- WORK REQUEST: Output the records exactly. Include every line.
- - - -
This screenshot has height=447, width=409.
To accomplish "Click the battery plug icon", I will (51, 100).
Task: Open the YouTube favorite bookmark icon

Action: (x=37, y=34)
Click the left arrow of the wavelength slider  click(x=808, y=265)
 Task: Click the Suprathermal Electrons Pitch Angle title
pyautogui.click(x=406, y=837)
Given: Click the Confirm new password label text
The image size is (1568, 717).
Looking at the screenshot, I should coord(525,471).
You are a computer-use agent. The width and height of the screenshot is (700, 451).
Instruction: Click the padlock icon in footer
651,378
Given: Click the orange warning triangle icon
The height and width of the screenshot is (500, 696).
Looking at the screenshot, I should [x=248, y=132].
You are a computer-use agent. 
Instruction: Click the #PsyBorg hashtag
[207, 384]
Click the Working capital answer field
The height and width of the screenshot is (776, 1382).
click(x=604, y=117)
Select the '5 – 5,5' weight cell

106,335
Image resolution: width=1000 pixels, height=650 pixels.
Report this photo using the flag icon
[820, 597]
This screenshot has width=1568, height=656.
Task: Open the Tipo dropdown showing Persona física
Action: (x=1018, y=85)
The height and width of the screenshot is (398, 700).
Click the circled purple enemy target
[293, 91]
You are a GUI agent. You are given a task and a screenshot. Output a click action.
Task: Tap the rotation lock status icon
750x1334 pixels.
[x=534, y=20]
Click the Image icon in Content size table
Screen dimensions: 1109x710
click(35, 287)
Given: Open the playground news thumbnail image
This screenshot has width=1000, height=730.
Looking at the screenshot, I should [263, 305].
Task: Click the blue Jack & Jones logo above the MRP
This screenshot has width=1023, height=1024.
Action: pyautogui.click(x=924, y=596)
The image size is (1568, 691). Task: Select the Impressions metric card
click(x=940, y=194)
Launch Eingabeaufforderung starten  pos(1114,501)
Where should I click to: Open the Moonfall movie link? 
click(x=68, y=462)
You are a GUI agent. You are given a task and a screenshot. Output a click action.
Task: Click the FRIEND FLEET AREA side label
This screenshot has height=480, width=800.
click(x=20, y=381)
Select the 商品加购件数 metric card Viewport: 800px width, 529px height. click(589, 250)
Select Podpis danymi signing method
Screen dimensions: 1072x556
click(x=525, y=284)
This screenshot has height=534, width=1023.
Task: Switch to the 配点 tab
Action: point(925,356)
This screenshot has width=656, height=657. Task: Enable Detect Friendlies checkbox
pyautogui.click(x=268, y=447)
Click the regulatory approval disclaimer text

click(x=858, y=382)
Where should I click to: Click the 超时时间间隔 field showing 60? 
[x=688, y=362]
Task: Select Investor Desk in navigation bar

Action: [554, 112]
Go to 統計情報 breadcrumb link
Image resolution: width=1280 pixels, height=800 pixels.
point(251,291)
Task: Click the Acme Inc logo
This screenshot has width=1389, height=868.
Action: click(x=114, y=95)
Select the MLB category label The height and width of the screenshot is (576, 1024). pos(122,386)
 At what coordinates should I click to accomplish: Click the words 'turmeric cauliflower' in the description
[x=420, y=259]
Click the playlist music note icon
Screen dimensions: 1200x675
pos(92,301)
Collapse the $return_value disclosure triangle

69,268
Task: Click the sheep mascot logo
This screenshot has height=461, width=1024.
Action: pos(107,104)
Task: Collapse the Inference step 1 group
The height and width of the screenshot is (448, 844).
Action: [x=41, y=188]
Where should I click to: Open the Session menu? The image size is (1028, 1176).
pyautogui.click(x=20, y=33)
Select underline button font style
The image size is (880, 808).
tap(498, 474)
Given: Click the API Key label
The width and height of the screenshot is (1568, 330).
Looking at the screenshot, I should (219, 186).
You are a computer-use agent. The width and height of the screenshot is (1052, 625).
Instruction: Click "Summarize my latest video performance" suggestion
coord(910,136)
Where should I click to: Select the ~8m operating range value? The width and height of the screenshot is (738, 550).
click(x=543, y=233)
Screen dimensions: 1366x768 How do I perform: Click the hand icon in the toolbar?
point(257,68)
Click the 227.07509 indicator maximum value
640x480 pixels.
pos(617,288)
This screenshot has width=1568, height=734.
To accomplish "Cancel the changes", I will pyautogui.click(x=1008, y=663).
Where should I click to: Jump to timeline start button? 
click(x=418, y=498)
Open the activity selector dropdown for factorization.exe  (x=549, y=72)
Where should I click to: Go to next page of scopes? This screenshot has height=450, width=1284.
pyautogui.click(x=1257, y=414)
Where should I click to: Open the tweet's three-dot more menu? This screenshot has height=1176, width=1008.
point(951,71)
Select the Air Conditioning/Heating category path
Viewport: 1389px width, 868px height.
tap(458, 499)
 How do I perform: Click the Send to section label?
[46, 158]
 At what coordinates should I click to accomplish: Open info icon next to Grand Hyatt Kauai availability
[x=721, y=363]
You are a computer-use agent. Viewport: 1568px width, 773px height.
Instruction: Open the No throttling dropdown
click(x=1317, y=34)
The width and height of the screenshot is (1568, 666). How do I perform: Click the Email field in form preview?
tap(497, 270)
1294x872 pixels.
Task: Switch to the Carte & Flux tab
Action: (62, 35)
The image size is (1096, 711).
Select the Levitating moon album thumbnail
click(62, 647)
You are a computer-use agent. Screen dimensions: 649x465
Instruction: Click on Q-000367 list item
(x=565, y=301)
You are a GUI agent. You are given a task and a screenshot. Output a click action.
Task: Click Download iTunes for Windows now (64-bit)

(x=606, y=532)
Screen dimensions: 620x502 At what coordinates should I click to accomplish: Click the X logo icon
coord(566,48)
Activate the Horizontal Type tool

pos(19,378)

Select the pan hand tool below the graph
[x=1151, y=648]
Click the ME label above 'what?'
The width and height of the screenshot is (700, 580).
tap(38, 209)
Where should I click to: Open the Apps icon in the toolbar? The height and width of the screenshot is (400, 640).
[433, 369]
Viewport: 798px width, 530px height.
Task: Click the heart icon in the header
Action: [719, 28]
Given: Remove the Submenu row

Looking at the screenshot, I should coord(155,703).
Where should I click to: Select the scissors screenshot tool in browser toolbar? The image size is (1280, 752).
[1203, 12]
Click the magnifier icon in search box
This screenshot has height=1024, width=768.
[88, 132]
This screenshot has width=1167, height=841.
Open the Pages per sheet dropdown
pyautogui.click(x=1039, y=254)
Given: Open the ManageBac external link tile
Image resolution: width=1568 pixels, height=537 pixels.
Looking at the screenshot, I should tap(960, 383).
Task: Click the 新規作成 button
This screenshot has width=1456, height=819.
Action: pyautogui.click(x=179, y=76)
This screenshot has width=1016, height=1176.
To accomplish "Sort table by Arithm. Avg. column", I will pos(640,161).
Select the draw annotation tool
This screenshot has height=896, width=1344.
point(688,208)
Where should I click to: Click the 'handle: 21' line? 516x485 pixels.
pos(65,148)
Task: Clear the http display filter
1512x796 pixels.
- - - -
- OUTPUT FOR THIS TASK:
This screenshot has height=447, width=409.
To accomplish "Click the battery plug icon", I will (51, 100).
Task: Open the YouTube favorite bookmark icon

Action: (x=37, y=34)
Click the left arrow of the wavelength slider  click(x=808, y=265)
 Task: Click the Suprathermal Electrons Pitch Angle title
pyautogui.click(x=406, y=837)
Given: Click the Confirm new password label text
The image size is (1568, 717).
Looking at the screenshot, I should coord(525,471).
You are a computer-use agent. The width and height of the screenshot is (700, 451).
Instruction: Click the padlock icon in footer
651,378
Given: Click the orange warning triangle icon
The height and width of the screenshot is (500, 696).
Looking at the screenshot, I should [x=248, y=132].
You are a computer-use agent. 
Instruction: Click the #PsyBorg hashtag
[207, 384]
Click the Working capital answer field
The height and width of the screenshot is (776, 1382).
click(x=604, y=117)
Select the '5 – 5,5' weight cell

106,335
Image resolution: width=1000 pixels, height=650 pixels.
Report this photo using the flag icon
[820, 597]
This screenshot has width=1568, height=656.
Task: Open the Tipo dropdown showing Persona física
Action: (x=1018, y=85)
The height and width of the screenshot is (398, 700).
Click the circled purple enemy target
[293, 91]
You are a GUI agent. You are given a task and a screenshot. Output a click action.
Task: Tap the rotation lock status icon
750x1334 pixels.
[x=534, y=20]
Click the Image icon in Content size table
Screen dimensions: 1109x710
click(35, 287)
Given: Open the playground news thumbnail image
This screenshot has width=1000, height=730.
Looking at the screenshot, I should [263, 305].
Task: Click the blue Jack & Jones logo above the MRP
This screenshot has width=1023, height=1024.
Action: pyautogui.click(x=924, y=596)
The image size is (1568, 691). Task: Select the Impressions metric card
click(x=940, y=194)
Launch Eingabeaufforderung starten  pos(1114,501)
Where should I click to: Open the Moonfall movie link? 
click(x=68, y=462)
You are a GUI agent. You are given a task and a screenshot. Output a click action.
Task: Click the FRIEND FLEET AREA side label
This screenshot has height=480, width=800.
click(x=20, y=381)
Select the 商品加购件数 metric card Viewport: 800px width, 529px height. click(589, 250)
Select Podpis danymi signing method
Screen dimensions: 1072x556
click(x=525, y=284)
This screenshot has height=534, width=1023.
Task: Switch to the 配点 tab
Action: point(925,356)
This screenshot has width=656, height=657. Task: Enable Detect Friendlies checkbox
pyautogui.click(x=268, y=447)
Click the regulatory approval disclaimer text

click(x=858, y=382)
Where should I click to: Click the 超时时间间隔 field showing 60? 
[x=688, y=362]
Task: Select Investor Desk in navigation bar

Action: [554, 112]
Go to 統計情報 breadcrumb link
Image resolution: width=1280 pixels, height=800 pixels.
point(251,291)
Task: Click the Acme Inc logo
This screenshot has width=1389, height=868.
Action: click(x=114, y=95)
Select the MLB category label The height and width of the screenshot is (576, 1024). pos(122,386)
 At what coordinates should I click to accomplish: Click the words 'turmeric cauliflower' in the description
[x=420, y=259]
Click the playlist music note icon
Screen dimensions: 1200x675
pos(92,301)
Collapse the $return_value disclosure triangle

69,268
Task: Click the sheep mascot logo
This screenshot has height=461, width=1024.
Action: pos(107,104)
Task: Collapse the Inference step 1 group
The height and width of the screenshot is (448, 844).
Action: [x=41, y=188]
Where should I click to: Open the Session menu? The image size is (1028, 1176).
pyautogui.click(x=20, y=33)
Select underline button font style
The image size is (880, 808).
tap(498, 474)
Given: Click the API Key label
The width and height of the screenshot is (1568, 330).
Looking at the screenshot, I should (219, 186).
You are a computer-use agent. The width and height of the screenshot is (1052, 625).
Instruction: Click "Summarize my latest video performance" suggestion
coord(910,136)
Where should I click to: Select the ~8m operating range value? The width and height of the screenshot is (738, 550).
click(x=543, y=233)
Screen dimensions: 1366x768 How do I perform: Click the hand icon in the toolbar?
point(257,68)
Click the 227.07509 indicator maximum value
640x480 pixels.
pos(617,288)
This screenshot has width=1568, height=734.
To accomplish "Cancel the changes", I will pyautogui.click(x=1008, y=663).
Where should I click to: Jump to timeline start button? 
click(x=418, y=498)
Open the activity selector dropdown for factorization.exe  (x=549, y=72)
Where should I click to: Go to next page of scopes? This screenshot has height=450, width=1284.
pyautogui.click(x=1257, y=414)
Where should I click to: Open the tweet's three-dot more menu? This screenshot has height=1176, width=1008.
point(951,71)
Select the Air Conditioning/Heating category path
Viewport: 1389px width, 868px height.
tap(458, 499)
 How do I perform: Click the Send to section label?
[46, 158]
 At what coordinates should I click to accomplish: Open info icon next to Grand Hyatt Kauai availability
[x=721, y=363]
You are a computer-use agent. Viewport: 1568px width, 773px height.
Instruction: Open the No throttling dropdown
click(x=1317, y=34)
The width and height of the screenshot is (1568, 666). How do I perform: Click the Email field in form preview?
tap(497, 270)
1294x872 pixels.
Task: Switch to the Carte & Flux tab
Action: (62, 35)
The image size is (1096, 711).
Select the Levitating moon album thumbnail
click(62, 647)
You are a computer-use agent. Screen dimensions: 649x465
Instruction: Click on Q-000367 list item
(x=565, y=301)
You are a GUI agent. You are given a task and a screenshot. Output a click action.
Task: Click Download iTunes for Windows now (64-bit)

(x=606, y=532)
Screen dimensions: 620x502 At what coordinates should I click to accomplish: Click the X logo icon
coord(566,48)
Activate the Horizontal Type tool

pos(19,378)

Select the pan hand tool below the graph
[x=1151, y=648]
Click the ME label above 'what?'
The width and height of the screenshot is (700, 580).
tap(38, 209)
Where should I click to: Open the Apps icon in the toolbar? The height and width of the screenshot is (400, 640).
[433, 369]
Viewport: 798px width, 530px height.
Task: Click the heart icon in the header
Action: [719, 28]
Given: Remove the Submenu row

Looking at the screenshot, I should coord(155,703).
Where should I click to: Select the scissors screenshot tool in browser toolbar? The image size is (1280, 752).
[1203, 12]
Click the magnifier icon in search box
This screenshot has height=1024, width=768.
[88, 132]
This screenshot has width=1167, height=841.
Open the Pages per sheet dropdown
pyautogui.click(x=1039, y=254)
Given: Open the ManageBac external link tile
Image resolution: width=1568 pixels, height=537 pixels.
Looking at the screenshot, I should tap(960, 383).
Task: Click the 新規作成 button
This screenshot has width=1456, height=819.
Action: pyautogui.click(x=179, y=76)
This screenshot has width=1016, height=1176.
To accomplish "Sort table by Arithm. Avg. column", I will pos(640,161).
Select the draw annotation tool
This screenshot has height=896, width=1344.
point(688,208)
Where should I click to: Click the 'handle: 21' line? 516x485 pixels.
pos(65,148)
Task: Clear the http display filter
1512x796 pixels.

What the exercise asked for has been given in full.